Maybe it was all due to The Fear. Cakes, like dogs, can smell it, and will bite given the chance, so here is some cake advice:

1- be confident but
2- be obedient. this is not where you splash merrily around and substitute ingredients and quantities to suit your prophetic soul.
3- this means, be attentive to measurements. I posted the recipe using volume measures, and they can be notoriously wayward, so here is one in grams, all nice and tidy. However, if you have no scales (though you should) and want to use cup measures, note that I use a set of cups that is marked 1 cup 250 ml, 1/2 cup 125 ml, etc.
4- do not overbeat. Be gentle. An unhurried few strokes, just enough to make the flour dissappear, even if there are lumps, will be enough.
5- if you have a muffin tin, then don´t bother with the paper. a little butter and flour will mean you don´t lose the crunchy outside.

These are the measurements in weight, which is more consistent and easier, if you have a scale.

Lemon Cupcakes

The measures are in cups, but for Spanish eyes, half a cup is 125 ml, or the size of a normal yogurt.

180 grams of flour
100 brown sugar
100 caster sugar
125 ml natural yogurt
1/2 teaspoonful baking powder
pinch of salt
zest and juice of one big lemon
2 eggs
75 gr. butter, melted or really really soft

Preheat oven to 180ºC and put muffin cases in tin (12)

Measure out the flour, salt, baking powder and sugar in one bowl.
In a bigger one, mix the butter, eggs, yogurt and lemon.
Tip the dry stuff into the big bowl and mix, with a very light hand. Better have lumps than overbeat.

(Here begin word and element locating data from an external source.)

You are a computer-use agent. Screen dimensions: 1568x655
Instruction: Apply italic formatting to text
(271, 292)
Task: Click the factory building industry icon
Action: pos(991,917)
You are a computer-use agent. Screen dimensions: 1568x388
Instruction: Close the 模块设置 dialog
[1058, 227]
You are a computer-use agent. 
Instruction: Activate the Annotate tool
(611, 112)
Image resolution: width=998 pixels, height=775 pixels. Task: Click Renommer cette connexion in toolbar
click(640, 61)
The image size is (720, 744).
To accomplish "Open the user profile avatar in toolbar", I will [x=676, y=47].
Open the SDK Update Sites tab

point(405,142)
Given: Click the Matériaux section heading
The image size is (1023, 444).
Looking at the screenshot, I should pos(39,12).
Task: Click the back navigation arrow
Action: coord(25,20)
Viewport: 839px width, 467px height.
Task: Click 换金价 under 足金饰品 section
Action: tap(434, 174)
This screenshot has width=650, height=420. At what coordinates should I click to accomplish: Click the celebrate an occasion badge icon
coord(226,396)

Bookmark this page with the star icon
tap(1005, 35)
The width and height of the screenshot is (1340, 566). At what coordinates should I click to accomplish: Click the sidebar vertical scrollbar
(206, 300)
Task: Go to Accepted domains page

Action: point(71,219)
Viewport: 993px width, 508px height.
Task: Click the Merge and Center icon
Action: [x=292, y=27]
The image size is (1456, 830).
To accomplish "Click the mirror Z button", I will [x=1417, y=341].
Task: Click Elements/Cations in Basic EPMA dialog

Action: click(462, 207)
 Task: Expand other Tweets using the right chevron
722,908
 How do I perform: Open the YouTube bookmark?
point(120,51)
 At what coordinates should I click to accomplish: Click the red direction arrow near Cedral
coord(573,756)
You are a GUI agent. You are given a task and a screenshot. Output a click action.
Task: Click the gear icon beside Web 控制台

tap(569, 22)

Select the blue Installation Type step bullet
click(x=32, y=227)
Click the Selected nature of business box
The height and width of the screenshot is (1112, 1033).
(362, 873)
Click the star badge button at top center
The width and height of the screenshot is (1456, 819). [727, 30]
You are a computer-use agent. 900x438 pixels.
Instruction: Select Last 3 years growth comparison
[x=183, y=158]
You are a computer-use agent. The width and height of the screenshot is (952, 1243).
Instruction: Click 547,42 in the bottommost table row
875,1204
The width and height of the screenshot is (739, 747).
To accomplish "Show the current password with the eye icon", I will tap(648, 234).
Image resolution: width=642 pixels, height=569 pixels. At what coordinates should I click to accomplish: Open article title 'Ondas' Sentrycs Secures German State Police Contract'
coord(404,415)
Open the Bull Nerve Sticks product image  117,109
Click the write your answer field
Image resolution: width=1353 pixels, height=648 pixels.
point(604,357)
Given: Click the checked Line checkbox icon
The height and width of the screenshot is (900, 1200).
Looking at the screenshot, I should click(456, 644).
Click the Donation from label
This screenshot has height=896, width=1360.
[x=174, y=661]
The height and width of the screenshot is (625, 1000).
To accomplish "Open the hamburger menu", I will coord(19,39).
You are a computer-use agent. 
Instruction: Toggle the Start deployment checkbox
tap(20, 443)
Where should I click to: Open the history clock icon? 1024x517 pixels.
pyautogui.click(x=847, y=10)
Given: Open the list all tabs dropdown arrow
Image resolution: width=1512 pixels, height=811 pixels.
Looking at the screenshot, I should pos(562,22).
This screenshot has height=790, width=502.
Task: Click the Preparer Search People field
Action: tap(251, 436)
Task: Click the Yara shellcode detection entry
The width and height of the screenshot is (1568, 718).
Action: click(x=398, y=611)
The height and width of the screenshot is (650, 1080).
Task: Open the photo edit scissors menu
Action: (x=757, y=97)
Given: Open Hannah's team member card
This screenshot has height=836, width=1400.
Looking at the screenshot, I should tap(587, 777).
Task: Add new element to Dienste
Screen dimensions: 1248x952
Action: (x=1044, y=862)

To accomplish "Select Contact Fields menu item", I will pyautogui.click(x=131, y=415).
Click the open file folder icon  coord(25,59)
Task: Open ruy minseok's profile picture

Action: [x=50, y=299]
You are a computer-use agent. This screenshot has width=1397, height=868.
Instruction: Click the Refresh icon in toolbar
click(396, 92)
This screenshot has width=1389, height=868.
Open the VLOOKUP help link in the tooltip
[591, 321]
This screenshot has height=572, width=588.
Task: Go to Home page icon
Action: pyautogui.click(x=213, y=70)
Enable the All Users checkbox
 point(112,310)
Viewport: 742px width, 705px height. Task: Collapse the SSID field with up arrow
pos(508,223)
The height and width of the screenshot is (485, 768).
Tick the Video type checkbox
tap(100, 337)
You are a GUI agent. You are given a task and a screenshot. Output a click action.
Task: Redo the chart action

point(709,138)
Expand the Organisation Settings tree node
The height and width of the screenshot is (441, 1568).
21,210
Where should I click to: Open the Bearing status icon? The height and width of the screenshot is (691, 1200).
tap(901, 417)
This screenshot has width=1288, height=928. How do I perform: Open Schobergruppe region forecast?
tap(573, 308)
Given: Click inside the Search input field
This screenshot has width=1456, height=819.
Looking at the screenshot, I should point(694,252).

Spoon the mixture into the cups, and good luck to you if you think you can do it without spilling stuff between the paper and the tin. Don´t go above two thirds, although you won´t, if you´re dividing evenly.

Bake for 20 or so until golden and puffed up. They don´t rise an awful lot, and the texture is grainy and not feather light, but they are pretty awsome.

I usually sprinkle some icing sugar on top, but that is very much optional.


2.4.11

Bacon


Idea, originally uploaded by Lobstersquad.

We had banana pancakes this morning, with warm maple syrup and bacon. In the interests of health and saftey, since Pia was perched on a stool beside me at the stove, I microwaved the bacon.
It goes on a plate between paper towels and is blasted on high for two minutes then one minute then half minute bursts until crispy, depending on how much you're doing. This is by far the best method when you only need a couple of rashers for a sandwich.